If "monster" seems like rhetorical overkill, then recall what the aging baby boom does to government. Federal spending on the elderly is plausibly projected to double from 2000 to 2030 as a share of national income. About three quarters of that increase will be health spending—mostly Medicare, but also Medicaid (70 percent of Medicaid spending goes to the old and disabled). The rise in health spending exceeds all of today's discretionary domestic spending on schools, the FBI, the environment and much more. If the "aging problem" involved only higher Social Security spending, we could handle it easily.
We all know that runaway health spending is already driving up the number of uninsured (latest count: 46.6 million), because insurance is increasingly too expensive for employers to cover low-skilled workers. Now, uncontrolled health spending will dominate the federal budget and pose ugly choices: (a) raise taxes sharply, (b) gut other programs and (c) run ever-larger—and more dangerous—deficits.
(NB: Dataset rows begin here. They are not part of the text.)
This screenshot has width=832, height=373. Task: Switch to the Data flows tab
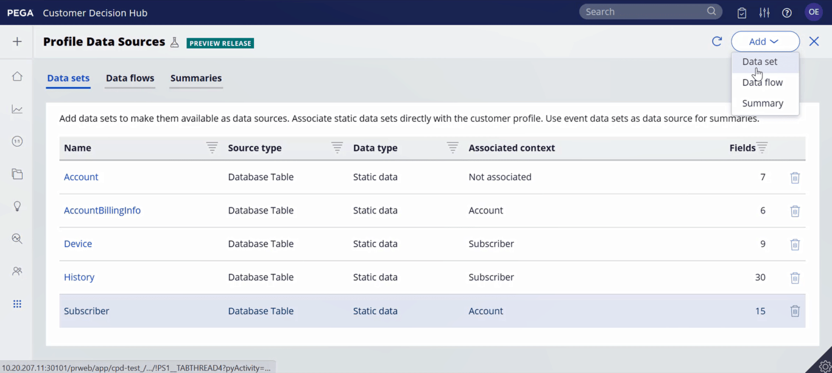tap(130, 78)
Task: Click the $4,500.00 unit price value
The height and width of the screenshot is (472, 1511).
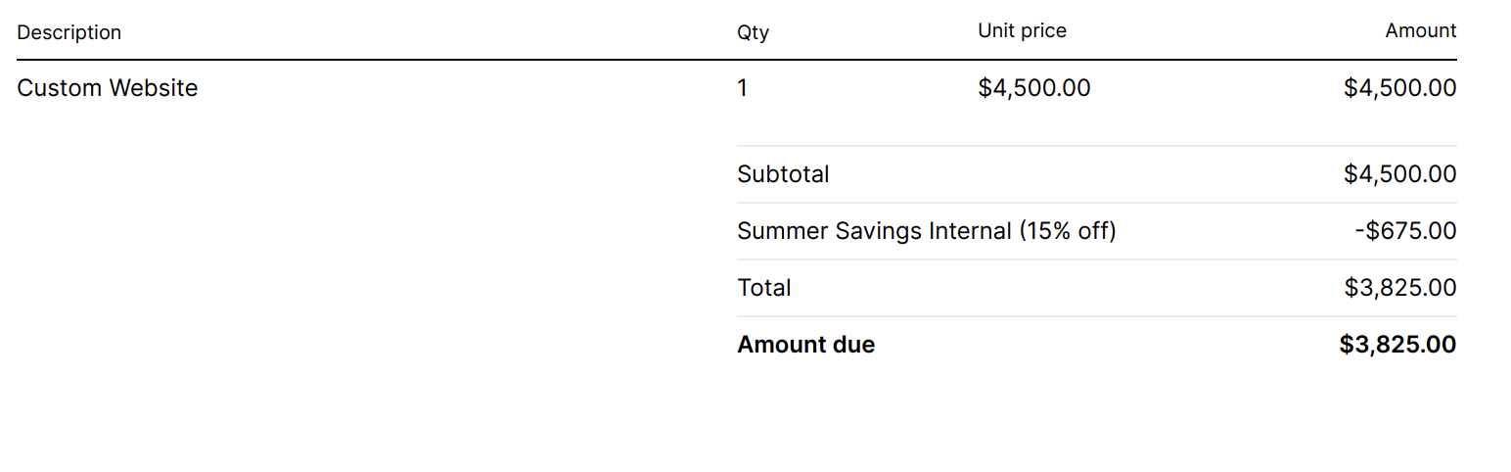Action: pyautogui.click(x=1033, y=88)
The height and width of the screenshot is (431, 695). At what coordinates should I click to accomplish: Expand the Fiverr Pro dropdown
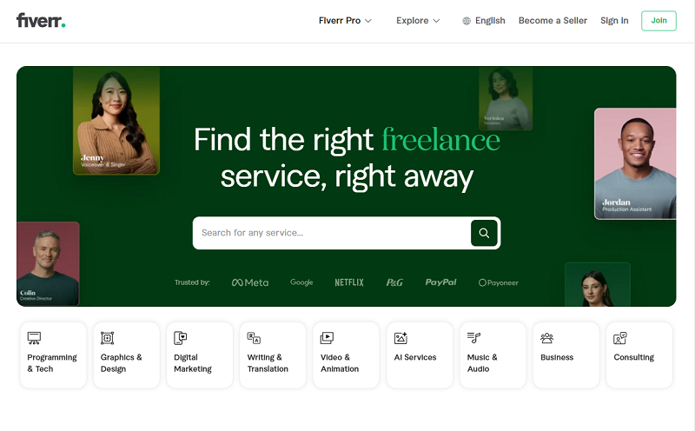pos(345,21)
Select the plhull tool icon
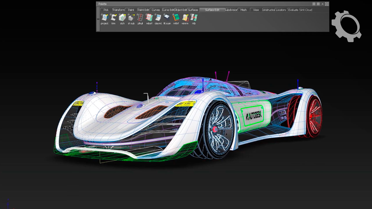372x209 pixels. (x=140, y=18)
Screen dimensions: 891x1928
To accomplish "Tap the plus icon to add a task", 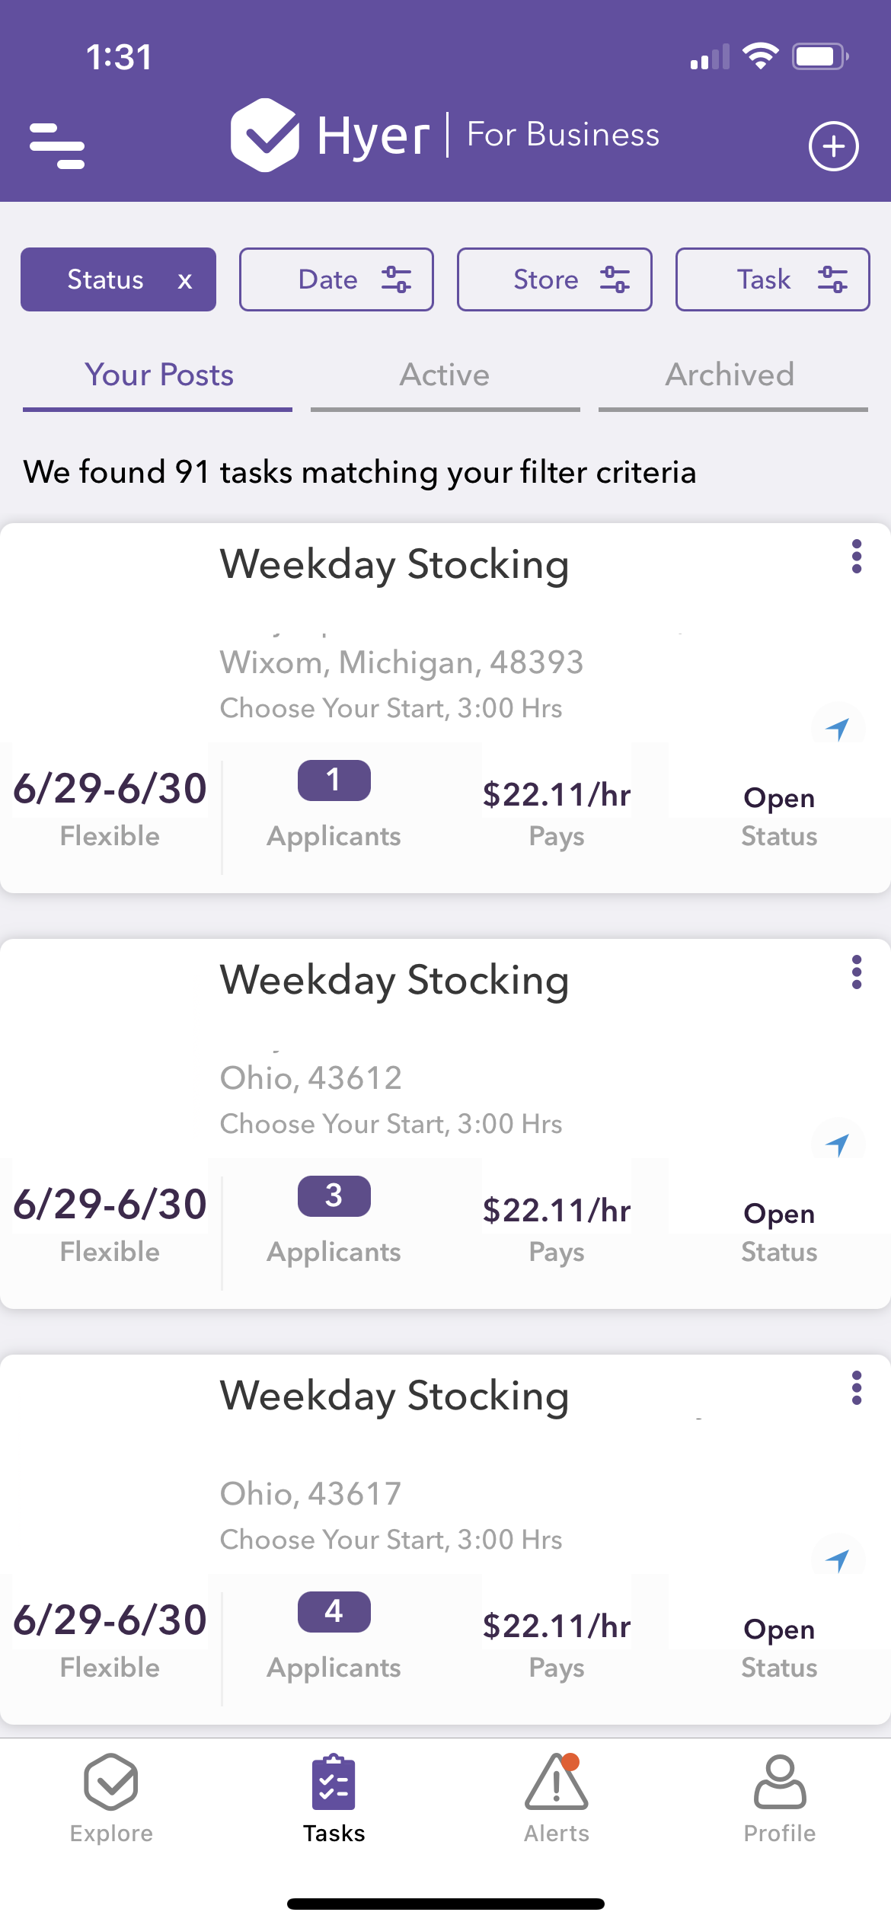I will (833, 146).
Some economists believe that we've gotten our money's worth from higher health spending. Since 1960, life expectancy at birth has risen from about 70 to 77. Harvard health economist David Cutler attributes about half the increases to medical advances—new drugs, surgeries and therapies. (Candidates for the other half: less smoking, less punishing jobs, fewer accidents.) Academic studies suggest that people value an extra year of life at about $100,000, says Cutler. That's how much they'd pay—in theory—to live a year longer. On average, the extra health spending needed to increase life expectancy a year has cost less than $100,000 per person. Therefore, we've gotten value for money.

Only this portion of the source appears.